As regular CFZ-watchers will know, for some time Corinna has been doing a column for Animals & Men and a regular segment on On The Track... particularly about out-of-place birds and rare vagrants. There seem to be more and more bird stories from all over the world hitting the news these days so, to make room for them all - and to give them all equal and worthy coverage - she has set up this new blog to cover all things feathery and Fortean.

Monday, 26 August 2013

Loggers Get the OK to Kill Endangered Spotted Owls

The Endangered Species Act exists to protect biodiversity. It can only work when species listed as endangered are actually afforded the protections guaranteed to them in the Act. Unfortunately these days, even earning classification as an endangered species doesn’t always mean safety from harm.

The U.S. Fish and Wildlife Service and the National Marine Fisheries Service approved a plan that would allow Fruit Growers Supply Co. accelerate logging of occupied spotted owl habitat in California’s old growth forests.

The plan to raze trees that have been growing for hundreds of years is appalling enough, but the agencies also granted the company permission to ”take,” that is, harm or kill, more than 80 northern spotted owls living in those woods. This is nearly 50 percent of the total spotted owl population believed to reside in the area.

Owls of all types are vital to forest ecosystems, as they feed on rodents typically considered vermin. “Like its cousins the Mexican and northern spotted owls, the California spotted owl is a bellwether of old-growth forests,” explains The Center for Biological Diversity (CBD). This owl’s classic four-note call was once commonly heard throughout the big trees of the Sierra Nevada and Southern California ranges, but logging, sprawl, and invasion by the barred owl…are silencing it.”

CBD is just one of three environmental organizations who filed a lawsuit [pdf] against the U.S. Fish and Wildlife Service and the National Marine Fisheries Service for approving the logging plan last week.
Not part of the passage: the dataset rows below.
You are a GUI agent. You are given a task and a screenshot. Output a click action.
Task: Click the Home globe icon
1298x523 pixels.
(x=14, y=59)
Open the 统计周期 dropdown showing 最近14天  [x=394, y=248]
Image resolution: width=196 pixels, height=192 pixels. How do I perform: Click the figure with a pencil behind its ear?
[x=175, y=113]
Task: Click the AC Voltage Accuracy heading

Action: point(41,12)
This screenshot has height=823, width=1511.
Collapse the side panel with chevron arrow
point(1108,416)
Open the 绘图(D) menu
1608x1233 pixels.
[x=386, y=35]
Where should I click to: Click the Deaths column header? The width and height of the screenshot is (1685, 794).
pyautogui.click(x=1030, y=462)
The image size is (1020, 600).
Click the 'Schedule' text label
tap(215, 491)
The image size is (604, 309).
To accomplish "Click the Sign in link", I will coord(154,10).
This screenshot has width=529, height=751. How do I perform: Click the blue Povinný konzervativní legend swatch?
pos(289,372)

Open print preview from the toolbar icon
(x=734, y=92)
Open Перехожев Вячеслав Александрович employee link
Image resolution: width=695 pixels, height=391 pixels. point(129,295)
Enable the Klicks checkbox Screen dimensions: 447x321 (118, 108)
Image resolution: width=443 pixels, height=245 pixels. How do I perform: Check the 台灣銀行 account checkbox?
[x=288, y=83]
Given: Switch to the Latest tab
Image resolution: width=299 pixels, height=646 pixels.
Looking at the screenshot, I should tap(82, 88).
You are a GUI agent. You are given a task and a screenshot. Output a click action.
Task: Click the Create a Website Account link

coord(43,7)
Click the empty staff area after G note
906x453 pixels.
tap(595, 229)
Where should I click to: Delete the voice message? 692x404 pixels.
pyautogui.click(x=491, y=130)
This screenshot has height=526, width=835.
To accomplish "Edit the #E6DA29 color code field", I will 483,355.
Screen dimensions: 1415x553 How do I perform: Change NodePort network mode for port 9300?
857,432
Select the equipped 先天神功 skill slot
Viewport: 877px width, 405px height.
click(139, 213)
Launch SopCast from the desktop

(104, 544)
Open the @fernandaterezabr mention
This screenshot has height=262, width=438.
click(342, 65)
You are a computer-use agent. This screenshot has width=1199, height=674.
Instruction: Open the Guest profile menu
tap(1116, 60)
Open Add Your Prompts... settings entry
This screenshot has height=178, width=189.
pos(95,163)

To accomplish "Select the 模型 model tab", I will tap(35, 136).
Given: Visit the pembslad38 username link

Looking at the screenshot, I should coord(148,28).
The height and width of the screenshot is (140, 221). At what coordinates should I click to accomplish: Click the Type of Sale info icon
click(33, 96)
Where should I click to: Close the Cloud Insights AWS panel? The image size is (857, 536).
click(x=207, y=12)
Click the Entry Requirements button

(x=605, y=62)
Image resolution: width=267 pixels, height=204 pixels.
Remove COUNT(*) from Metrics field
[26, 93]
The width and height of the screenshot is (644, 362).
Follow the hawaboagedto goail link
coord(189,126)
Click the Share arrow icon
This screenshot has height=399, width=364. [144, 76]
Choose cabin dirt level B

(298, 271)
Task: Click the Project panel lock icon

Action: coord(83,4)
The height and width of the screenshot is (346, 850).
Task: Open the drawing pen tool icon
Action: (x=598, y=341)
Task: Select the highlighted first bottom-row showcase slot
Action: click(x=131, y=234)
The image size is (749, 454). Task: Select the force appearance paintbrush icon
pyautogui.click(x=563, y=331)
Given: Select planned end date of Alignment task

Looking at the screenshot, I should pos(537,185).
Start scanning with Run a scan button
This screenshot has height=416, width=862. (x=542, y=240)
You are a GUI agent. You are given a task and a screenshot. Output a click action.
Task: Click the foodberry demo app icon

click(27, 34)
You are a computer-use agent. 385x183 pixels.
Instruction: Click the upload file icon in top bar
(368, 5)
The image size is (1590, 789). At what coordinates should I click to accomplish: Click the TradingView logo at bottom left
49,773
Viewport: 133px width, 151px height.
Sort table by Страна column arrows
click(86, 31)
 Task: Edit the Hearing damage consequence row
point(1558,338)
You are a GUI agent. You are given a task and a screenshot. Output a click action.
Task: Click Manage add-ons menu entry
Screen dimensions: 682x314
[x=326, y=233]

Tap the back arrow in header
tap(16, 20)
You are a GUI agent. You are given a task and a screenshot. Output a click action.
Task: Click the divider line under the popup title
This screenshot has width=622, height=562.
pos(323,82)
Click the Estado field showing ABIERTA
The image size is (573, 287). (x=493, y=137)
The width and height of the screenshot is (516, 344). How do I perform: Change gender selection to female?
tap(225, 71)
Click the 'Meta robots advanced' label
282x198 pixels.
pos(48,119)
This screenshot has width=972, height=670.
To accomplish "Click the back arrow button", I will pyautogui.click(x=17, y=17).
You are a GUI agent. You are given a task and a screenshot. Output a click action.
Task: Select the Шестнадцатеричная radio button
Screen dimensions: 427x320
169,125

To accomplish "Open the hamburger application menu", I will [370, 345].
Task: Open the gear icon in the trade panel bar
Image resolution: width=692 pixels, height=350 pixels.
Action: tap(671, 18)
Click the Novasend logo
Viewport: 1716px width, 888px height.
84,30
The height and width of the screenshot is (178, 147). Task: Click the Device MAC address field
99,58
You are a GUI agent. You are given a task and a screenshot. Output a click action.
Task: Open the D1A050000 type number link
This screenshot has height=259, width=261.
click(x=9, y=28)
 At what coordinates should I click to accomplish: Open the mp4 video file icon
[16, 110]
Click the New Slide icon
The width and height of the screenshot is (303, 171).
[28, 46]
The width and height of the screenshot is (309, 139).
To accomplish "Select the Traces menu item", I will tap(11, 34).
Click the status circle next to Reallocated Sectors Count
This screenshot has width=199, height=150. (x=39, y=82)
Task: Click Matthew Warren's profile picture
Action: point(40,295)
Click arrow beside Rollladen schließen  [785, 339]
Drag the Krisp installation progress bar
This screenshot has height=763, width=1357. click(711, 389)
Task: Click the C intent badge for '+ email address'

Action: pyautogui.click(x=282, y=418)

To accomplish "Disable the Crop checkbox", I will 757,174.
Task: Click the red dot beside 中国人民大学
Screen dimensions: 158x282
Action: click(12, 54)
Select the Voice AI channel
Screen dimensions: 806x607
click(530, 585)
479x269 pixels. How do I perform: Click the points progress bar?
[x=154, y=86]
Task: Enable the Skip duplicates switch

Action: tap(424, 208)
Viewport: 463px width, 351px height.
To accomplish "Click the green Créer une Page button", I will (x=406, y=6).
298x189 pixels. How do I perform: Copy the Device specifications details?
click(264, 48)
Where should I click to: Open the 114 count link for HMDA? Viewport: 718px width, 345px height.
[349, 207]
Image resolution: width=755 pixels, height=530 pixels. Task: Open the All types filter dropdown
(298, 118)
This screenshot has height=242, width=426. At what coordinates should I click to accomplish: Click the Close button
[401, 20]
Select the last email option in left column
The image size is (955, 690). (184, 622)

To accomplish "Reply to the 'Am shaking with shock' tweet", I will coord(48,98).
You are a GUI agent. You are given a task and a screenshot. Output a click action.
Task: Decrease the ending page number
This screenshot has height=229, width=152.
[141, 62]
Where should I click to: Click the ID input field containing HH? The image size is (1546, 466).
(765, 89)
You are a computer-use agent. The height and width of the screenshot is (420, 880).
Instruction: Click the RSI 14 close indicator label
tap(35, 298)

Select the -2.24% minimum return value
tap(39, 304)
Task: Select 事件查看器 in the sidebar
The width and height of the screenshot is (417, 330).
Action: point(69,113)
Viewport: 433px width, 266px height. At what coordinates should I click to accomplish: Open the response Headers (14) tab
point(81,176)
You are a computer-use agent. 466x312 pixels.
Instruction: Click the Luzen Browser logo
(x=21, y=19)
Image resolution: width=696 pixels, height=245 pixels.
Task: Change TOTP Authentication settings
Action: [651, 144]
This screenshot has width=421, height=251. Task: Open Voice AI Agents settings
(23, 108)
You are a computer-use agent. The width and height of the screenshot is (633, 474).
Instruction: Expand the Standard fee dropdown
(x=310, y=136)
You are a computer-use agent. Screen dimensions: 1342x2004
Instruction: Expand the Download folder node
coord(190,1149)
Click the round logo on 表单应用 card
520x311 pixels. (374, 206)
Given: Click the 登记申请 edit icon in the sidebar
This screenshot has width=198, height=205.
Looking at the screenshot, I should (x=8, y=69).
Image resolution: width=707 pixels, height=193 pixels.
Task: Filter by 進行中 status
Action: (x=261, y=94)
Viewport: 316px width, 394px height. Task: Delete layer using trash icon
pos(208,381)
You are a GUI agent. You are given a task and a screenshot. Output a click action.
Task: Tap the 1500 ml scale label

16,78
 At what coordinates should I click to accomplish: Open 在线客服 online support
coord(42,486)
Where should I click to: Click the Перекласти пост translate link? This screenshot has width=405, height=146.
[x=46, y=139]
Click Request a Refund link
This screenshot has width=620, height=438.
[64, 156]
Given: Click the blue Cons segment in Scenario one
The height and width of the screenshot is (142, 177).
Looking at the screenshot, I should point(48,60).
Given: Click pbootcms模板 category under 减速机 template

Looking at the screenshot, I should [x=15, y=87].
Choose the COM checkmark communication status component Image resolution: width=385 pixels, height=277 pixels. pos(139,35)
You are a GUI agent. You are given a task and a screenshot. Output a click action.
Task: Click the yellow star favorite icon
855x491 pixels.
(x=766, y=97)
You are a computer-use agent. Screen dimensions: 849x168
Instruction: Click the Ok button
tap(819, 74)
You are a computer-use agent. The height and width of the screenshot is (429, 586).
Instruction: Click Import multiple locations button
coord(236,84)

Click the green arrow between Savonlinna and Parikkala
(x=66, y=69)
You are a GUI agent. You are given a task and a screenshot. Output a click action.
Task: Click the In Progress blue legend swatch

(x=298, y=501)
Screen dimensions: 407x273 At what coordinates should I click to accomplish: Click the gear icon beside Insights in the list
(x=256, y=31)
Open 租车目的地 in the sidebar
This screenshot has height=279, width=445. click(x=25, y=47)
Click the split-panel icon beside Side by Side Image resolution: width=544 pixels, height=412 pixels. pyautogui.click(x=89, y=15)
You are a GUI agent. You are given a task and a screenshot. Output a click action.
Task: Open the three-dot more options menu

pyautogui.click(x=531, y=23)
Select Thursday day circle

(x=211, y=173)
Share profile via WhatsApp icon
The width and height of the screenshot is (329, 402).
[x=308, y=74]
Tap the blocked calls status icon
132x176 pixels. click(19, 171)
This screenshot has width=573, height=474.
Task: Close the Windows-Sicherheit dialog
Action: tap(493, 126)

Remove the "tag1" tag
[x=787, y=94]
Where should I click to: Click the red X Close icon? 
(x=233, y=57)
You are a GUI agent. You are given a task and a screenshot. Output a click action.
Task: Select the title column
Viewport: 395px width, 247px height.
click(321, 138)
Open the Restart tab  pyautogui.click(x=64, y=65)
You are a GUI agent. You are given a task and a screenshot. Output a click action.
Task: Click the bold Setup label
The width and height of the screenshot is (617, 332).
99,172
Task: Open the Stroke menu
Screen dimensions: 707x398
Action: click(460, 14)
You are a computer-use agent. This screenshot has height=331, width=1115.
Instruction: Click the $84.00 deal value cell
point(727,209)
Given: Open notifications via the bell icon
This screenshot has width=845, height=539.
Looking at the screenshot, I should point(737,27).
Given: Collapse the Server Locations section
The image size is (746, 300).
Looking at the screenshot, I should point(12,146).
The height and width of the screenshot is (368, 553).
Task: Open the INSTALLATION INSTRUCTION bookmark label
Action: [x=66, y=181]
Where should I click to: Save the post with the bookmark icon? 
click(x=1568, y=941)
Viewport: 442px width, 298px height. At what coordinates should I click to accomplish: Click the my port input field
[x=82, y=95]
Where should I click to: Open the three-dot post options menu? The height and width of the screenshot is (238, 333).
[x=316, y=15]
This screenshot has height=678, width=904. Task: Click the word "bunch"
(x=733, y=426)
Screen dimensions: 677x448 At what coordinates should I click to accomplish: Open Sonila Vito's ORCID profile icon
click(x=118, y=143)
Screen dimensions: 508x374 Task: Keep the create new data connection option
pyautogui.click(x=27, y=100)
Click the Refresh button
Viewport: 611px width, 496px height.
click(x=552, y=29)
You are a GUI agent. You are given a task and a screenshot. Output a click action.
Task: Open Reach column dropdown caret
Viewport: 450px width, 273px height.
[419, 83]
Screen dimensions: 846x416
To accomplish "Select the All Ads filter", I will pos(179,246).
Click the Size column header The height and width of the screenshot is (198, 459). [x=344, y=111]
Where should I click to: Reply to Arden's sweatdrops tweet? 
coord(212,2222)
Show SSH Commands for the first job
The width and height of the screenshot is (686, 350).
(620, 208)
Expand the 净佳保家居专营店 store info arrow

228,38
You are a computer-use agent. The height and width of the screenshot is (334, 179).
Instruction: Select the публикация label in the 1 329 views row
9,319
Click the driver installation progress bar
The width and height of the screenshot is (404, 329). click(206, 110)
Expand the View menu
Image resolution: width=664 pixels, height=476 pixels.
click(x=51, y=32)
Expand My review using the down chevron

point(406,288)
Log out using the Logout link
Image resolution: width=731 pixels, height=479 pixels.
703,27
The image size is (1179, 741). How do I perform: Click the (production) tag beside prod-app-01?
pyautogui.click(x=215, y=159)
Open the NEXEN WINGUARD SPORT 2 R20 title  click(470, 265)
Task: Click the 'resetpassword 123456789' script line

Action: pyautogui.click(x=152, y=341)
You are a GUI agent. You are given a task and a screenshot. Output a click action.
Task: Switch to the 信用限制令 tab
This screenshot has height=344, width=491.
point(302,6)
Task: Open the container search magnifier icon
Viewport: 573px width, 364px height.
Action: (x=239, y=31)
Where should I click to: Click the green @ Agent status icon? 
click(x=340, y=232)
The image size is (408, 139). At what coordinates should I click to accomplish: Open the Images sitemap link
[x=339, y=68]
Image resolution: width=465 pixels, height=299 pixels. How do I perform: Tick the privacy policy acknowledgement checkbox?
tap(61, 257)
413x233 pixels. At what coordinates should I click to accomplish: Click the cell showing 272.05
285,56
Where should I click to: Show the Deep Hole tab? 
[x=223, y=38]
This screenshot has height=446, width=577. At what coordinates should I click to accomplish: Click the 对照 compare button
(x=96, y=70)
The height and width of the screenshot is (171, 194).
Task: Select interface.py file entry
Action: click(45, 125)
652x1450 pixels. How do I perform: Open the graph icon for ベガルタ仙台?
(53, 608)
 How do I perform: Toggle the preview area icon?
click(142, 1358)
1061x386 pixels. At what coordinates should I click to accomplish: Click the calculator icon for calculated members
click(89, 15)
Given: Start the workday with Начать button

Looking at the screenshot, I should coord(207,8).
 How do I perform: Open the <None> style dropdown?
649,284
“Fruit Growers’ 50-year plan targets endangered species and the forests that sustain them in the first 10 years in exchange for 40 years of empty promises to do good after the habitat and the species are gone,” said George Sexton, conversation director of the Klamath-Siskiyou Wildlands Center, in a press release. “The plan fails rare species and is a big step backwards for healthy forests and rivers in Northern California.”